--- Start of TEXT TO READ ---
The El Capitan systems are managed by the flux resource scheduler. When a set of parallel processes is started on a specific node, LC uses the MPIBind tool to map processes to the underlying hardware resources.
Transitioning from Slurm to Flux
Many users will not need to take any action to transition from slurm to flux, instead, they will be able to interact using the flux_wrappers.
By default, the flux_wrappers package is loaded when users log in. These wrappers provide "slurm-like" commands which wrap underlying flux commands. Available commands include ‘srun’, ‘sbatch’, ‘salloc’, ‘sxterm’, ‘scancel’, ‘squeue’, ‘showq’, and ‘sinfo’. You can add a ‘-v’ flag to most of these commands to see the Flux command that is being executed.
demo of flux_wrappers
# flux_wrappers provid slurm-like interface to flux commands $ which sinfo /usr/global/tools/flux_wrappers/bin/sinfo # show underlying flux command with `-v` $ sinfo -v #running : flux resource list PARTITION AVAIL TIMELIMIT NODES STATE NODELIST ...
--- End of TEXT TO READ ---
- GIVEN INSTRUCTION A:
Condense the paragraph of the El Capitan Flux page that begins "By default, the flux_wrappers package" into a short bulleted list that keeps its main facts.
- GIVEN INSTRUCTION B:
List every slurm-like command that the El Capitan Flux page names as available through the wrappers.
- GIVEN INSTRUCTION C:
Carry on the El Capitan Flux page from the point where it stops.
--- Start of EXCERPTED RECORDS ---
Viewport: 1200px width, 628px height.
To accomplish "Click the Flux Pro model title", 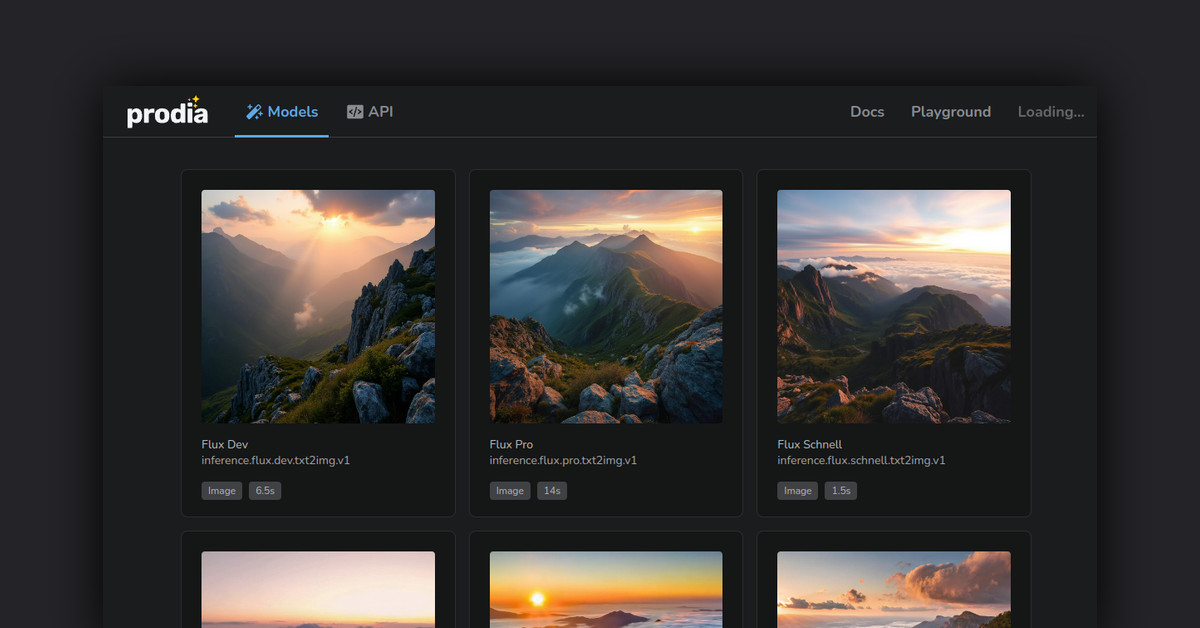I will (511, 444).
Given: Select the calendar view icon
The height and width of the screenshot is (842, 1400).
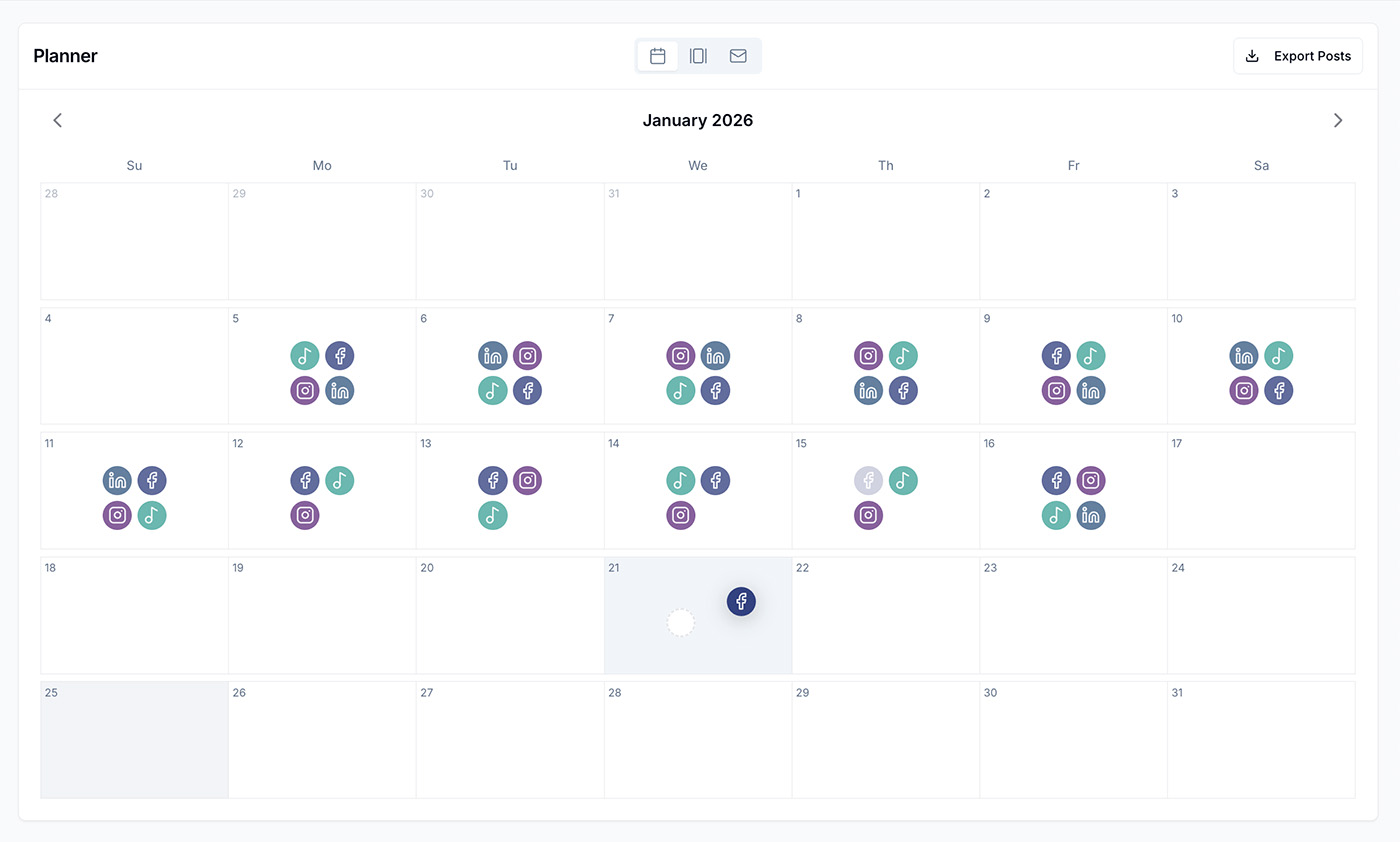Looking at the screenshot, I should 657,56.
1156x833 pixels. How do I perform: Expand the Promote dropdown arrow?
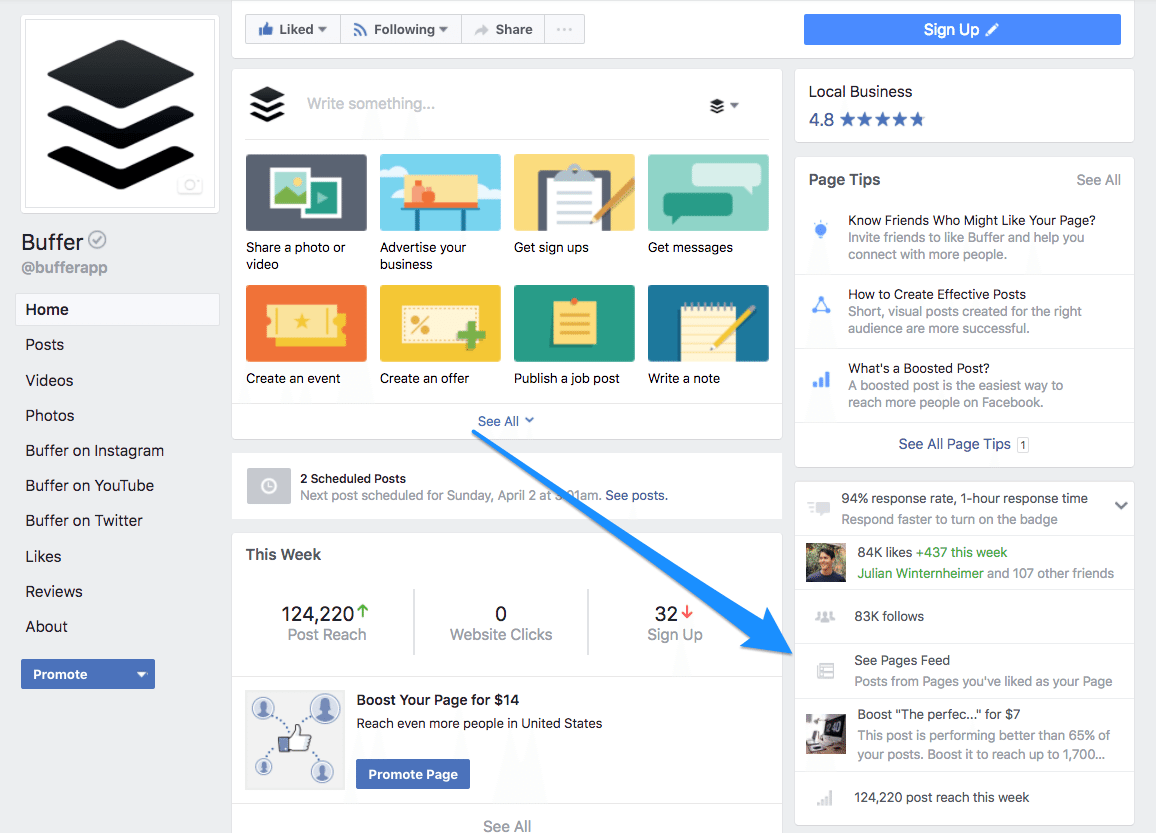[141, 674]
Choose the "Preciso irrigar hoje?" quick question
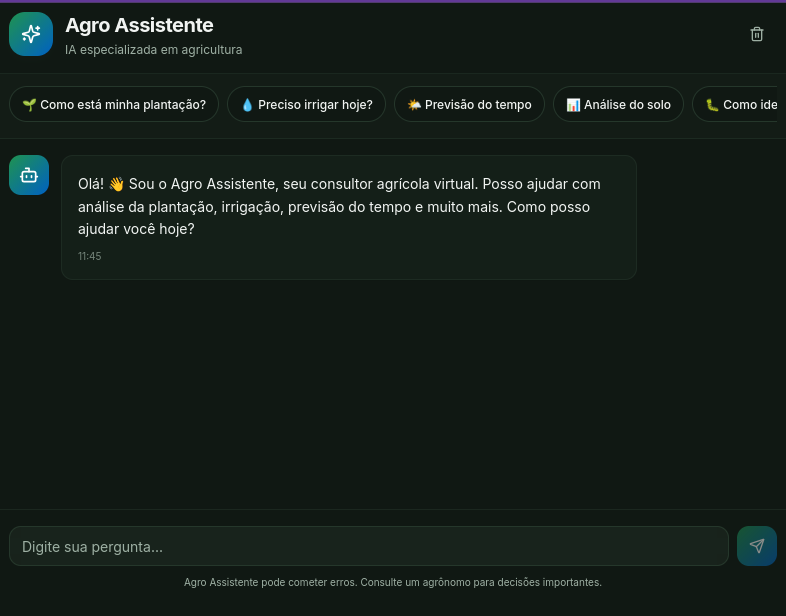This screenshot has height=616, width=786. [x=306, y=104]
--- End of EXCERPTED RECORDS ---
- REPLY A:
- The flux_wrappers package loads by default at login.
- Its wrappers give "slurm-like" commands that run underlying Flux commands.
- Available commands: srun, sbatch, salloc, sxterm, scancel, squeue, showq, sinfo.
- Adding a -v flag to most of them shows the Flux command being executed.

- REPLY B:
- srun
- sbatch
- salloc
- sxterm
- scancel
- squeue
- showq
- sinfo

- REPLY C:
Learn Flux
Flux is built from the ground-up for complex and fine-grained scheduling needs. It is particularly useful for regression testing or UQ style pipelines.
Flux resources:
- LC's Batch System Cross Reference Guide. This is a quick reference for translating between different batch scheduling systems.
- Check out the Flux Cheatsheet
- Convert existing slurm sbatch script to flux format using the slurm2flux utility on LC systems. This utility will make the following translations:
- #SBATCH options will become #flux options
- srun commands will become flux run commands.
- Reference the flux-core manual pages, which include extensive documentation on the Flux Python API
- Manual pages are available on all of the LC TOSS4 systems using the man command
- Flux Tutorial for LC users
- LC user meeting presentation on Current State of Flux in LC, July 26, 2022
Get Help with Flux
Our flux team is supporting users in a dedicated mattermost channel under the DOE-wide HPC mattermost team (invite link). Join the ‘flux’ channel after joining through the invite link.
MPIBind
LC uses MPIBind by default. It will try to do the "right" thing, and evenly divide up all GPUs and CPUs evenly across the number of tasks. You can disable MPIBind, but it is not recommended.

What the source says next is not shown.